Let me be clear, first, that Nikki Graziano's Found Functions are beautiful, subtle invocations of math and nature. They make me happy.
But two people have forwarded Graziano's work my way in the last 12 hours under the heading "WCYDWT?" so I'd like to point out, for whatever it's worth, that this is significantly narrower in scope than what I've been proposing for the last few years. The same goes for most tweets tagged #WCYDWT, which typically link to:
Meanwhile, I am trying to:
- recreate mathematical reasoning for my students as I find it in the world around me.
- involve students in both the solution to and the formulation of meaningful questions.
- exploit my students' intuition and prior knowledge in the solution of those questions.

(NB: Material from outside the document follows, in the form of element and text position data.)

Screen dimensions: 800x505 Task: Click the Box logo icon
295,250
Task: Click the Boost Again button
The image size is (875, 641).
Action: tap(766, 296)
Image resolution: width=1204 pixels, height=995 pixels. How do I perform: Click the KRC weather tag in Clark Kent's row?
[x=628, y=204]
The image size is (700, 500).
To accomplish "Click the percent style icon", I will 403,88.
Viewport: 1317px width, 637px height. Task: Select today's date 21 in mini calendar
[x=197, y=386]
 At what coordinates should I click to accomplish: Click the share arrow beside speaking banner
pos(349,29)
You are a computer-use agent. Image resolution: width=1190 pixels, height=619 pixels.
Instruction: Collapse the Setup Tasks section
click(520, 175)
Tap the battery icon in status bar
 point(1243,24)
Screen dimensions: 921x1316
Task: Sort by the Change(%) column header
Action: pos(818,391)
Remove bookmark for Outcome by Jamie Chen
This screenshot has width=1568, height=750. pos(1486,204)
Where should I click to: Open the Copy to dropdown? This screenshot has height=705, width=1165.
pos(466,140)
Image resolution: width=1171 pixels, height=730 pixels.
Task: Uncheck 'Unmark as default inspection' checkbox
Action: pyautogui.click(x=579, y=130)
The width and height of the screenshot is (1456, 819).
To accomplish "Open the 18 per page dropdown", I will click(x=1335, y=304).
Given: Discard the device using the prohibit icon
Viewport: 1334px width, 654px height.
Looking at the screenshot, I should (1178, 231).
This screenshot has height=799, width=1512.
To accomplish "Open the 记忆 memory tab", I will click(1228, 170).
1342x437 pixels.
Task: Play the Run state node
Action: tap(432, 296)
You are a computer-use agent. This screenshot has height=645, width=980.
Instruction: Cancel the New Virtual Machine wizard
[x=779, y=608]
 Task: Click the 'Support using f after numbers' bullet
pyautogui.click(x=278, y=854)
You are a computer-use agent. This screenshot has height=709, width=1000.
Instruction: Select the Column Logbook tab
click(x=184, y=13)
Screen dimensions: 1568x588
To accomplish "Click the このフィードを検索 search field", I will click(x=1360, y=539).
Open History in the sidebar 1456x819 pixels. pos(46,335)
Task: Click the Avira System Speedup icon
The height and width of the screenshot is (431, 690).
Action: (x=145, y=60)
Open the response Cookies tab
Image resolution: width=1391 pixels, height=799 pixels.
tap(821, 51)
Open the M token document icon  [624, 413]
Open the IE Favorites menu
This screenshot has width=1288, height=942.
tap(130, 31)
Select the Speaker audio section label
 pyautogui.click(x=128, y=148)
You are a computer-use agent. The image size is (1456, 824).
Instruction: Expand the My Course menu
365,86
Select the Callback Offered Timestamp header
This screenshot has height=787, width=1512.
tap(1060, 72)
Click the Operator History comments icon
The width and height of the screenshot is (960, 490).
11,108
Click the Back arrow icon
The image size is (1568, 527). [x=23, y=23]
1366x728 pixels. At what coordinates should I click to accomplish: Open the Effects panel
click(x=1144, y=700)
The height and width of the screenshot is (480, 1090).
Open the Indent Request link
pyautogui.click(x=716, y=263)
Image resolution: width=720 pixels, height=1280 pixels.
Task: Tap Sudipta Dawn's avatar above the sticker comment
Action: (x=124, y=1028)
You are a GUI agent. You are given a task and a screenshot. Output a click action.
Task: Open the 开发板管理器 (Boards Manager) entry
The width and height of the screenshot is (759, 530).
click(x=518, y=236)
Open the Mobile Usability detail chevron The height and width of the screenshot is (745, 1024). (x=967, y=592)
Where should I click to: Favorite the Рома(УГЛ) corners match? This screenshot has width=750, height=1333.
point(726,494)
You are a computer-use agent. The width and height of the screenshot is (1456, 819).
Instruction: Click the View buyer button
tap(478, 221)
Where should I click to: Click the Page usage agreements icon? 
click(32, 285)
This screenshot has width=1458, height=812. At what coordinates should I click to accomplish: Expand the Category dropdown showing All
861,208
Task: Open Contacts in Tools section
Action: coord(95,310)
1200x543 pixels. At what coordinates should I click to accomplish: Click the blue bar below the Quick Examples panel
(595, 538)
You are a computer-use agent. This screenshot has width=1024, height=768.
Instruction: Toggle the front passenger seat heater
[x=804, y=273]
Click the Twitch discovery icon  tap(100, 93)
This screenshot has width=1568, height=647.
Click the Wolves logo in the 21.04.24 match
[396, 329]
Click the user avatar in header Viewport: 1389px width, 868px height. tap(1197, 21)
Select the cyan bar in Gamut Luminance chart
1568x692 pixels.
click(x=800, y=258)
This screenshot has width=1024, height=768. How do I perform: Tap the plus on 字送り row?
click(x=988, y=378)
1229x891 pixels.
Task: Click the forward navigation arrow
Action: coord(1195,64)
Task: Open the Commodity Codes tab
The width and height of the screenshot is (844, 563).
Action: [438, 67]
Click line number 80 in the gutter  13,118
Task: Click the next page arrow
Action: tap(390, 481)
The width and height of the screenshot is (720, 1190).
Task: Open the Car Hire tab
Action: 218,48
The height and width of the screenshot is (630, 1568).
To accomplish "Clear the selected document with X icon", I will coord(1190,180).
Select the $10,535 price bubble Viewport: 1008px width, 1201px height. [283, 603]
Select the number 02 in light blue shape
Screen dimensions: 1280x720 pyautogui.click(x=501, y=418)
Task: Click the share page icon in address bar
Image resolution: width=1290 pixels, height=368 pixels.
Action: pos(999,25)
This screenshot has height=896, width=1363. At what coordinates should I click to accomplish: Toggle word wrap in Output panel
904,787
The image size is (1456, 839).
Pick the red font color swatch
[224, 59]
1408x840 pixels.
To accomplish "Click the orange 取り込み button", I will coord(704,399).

I don't have any problem using Graziano as a classroom conversation piece, but there isn't a question here. I don't know how to turn this interesting thing into a challenging thing.
Yes, I could go out and take a few photographs and have students model different equations also. But in the service of what higher-order question? It's like asking "what shapes do you see here?" It isn't worthless but it isn't far from the bottom of Bloom's taxonomy either.
I'm trying to get this blog feature to a place where teachers ask themselves, "what extra resources do I need to create to make this question accessible and challenging for students?" but, for the most part, teachers aren't even asking themselves "what is the question here?" They're applying this #WCYDWT tag to an exhilarating feeling of connection between math and the real world. Which is great, but it's an entirely different (and entirely more difficult) task to translate that exhilaration into something a student can discover and experience for herself.
I'm frustrated. I have no idea how to make this any clearer.